With the lumber, he showed that last year’s power numbers and higher-than-expected batting average were no fluke.
In his 135 games, he hit 21 home runs and drove in 74 runs, both career highs. He added 25 doubles and three triples to his stat sheet. While his season batting average ended at .278, he saved his best work for last again, hitting .303 after the All-Star break with nine home runs and 38 RBI in 55 games.
He put together a 13-game hitting streak starting in the last week of July, hitting .347 during the stretch with three home runs and eleven RBI. He had ten hits on the season that gave the Indians the lead. He owned lefties, batting .331 against them in 67 games.
He hit just .257 at home, but made up for it with a .297 mark on the road, including a .455 average in Arlington, a .409 mark in Minneapolis, .367 in Detroit, and .341 in Kansas City.
He pummeled Minnesota pitching, hitting .333 with six home runs and 19 RBI against them in 15 games. Against other division rivals, he hit .310 with three homers and ten RBI in 18 games against the Royals and hit .371 against the Tigers. He hit .328 in interleague play with another four home runs and eleven runs batted in.
He did not just look good compared to other hitters in the Indians’ lineup. He looked good when compared across all of baseball to other players at his position.
His .278 average and 74 RBI both finished second amongst qualified catchers in the AL and fourth in all of baseball. His 21 home runs trailed just the 23 of New York’s Brian McCann and the 22 of Seattle’s Mike Zunino.
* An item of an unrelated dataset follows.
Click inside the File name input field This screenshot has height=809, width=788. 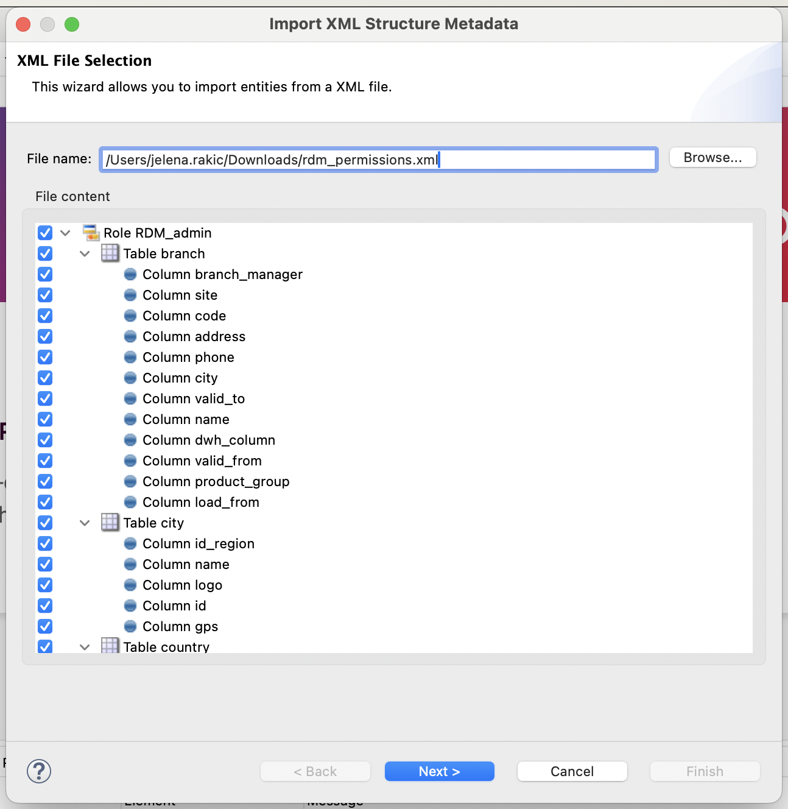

He had the second-best slugging percentage of a catcher (.472) in all of the MLB, trailing just Buster Posey of the San Francisco Giants (.490).
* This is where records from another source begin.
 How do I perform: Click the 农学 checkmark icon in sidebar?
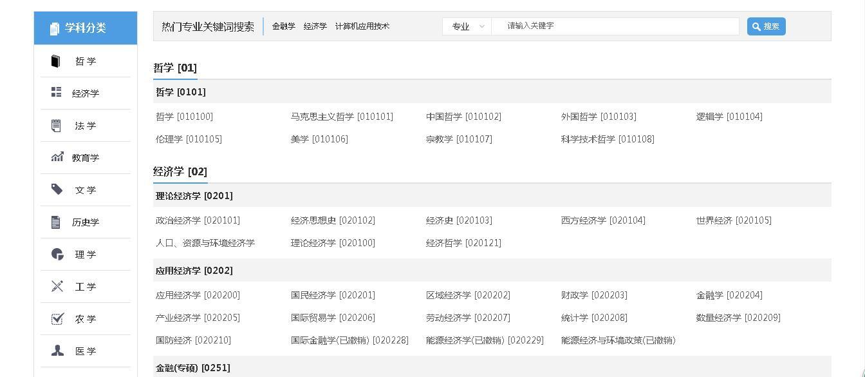[57, 318]
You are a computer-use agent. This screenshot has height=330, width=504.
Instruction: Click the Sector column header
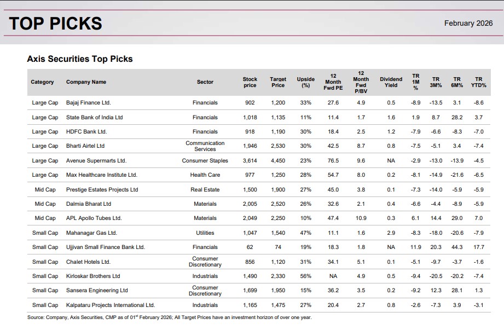[205, 82]
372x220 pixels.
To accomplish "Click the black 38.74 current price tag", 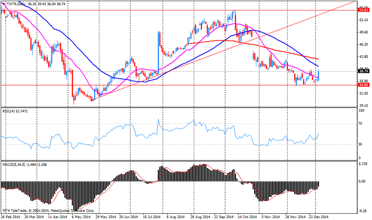I will point(363,71).
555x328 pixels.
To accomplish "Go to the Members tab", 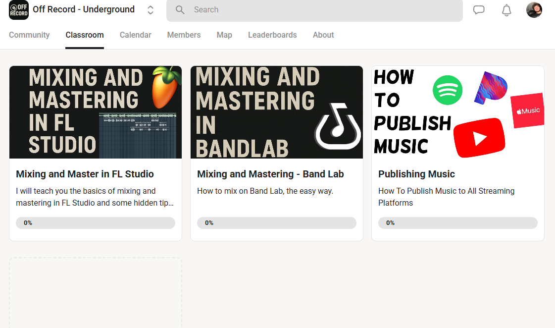I will coord(184,35).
His .313 on-base percentage was hurt by his 24 walks this season, the second-fewest of qualified catchers, better than just the 22 of Salvador Perez of the Royals.
As the season progressed and Gomes continued to be one of the team’s most valuable players, manager Terry Francona was able to elevate his catcher higher in the batting order to protect an otherwise unproductive offense. He spent the majority of the year in the bottom third of the order, getting a high of 51 starts in the seventh spot, but also seeing 29 games in the eighth spot and 21 games in the sixth spot. He spent the end of the season bouncing back and forth in the fifth and sixth spots in the order.
His power numbers are much more worthy of a spot in the middle of the lineup, likely fifth behind Santana if the team is unable to find ways to bolster the middle of the batting order in the offseason.
The 27-year-old is a key part of building a strong defense up the middle and will need to eliminate the mistakes he made. The Indians will not find the success they need in the win column if he has another nine-error April behind the plate. He seemed to be pressing at times, maybe from the pressure of being the everyday catcher for the first time in the Majors or from being rewarded with a large contract extension just before the season started.
His sometimes over-aggressive mindset behind the plate led to a few unforced errors, trying to pick off runners at first base or trying to overthrow the ball on stolen base attempts. Several members of his pitching staff are not exactly the quickest to home plate, and that knowledge may have led to Gomes trying too hard to reduce the head start given to base runners by the man on the rubber.
Consistency will be the key for him going forward.
The Indians made it well known in giving him the contract obligation prior to the season that Gomes is an integral piece of the team’s success moving forward in the years to come. That success will require each facet of Gomes’ game to be top notch, something he has shown glimpses of, but has not done at a consistent level in a full MLB season yet.
If he can, and it appears to be something he can do entering just his second full season in the Bigs in 2015, the Indians will have a solid squad up the middle of the diamond and a force to be feared and reckoned with behind the plate.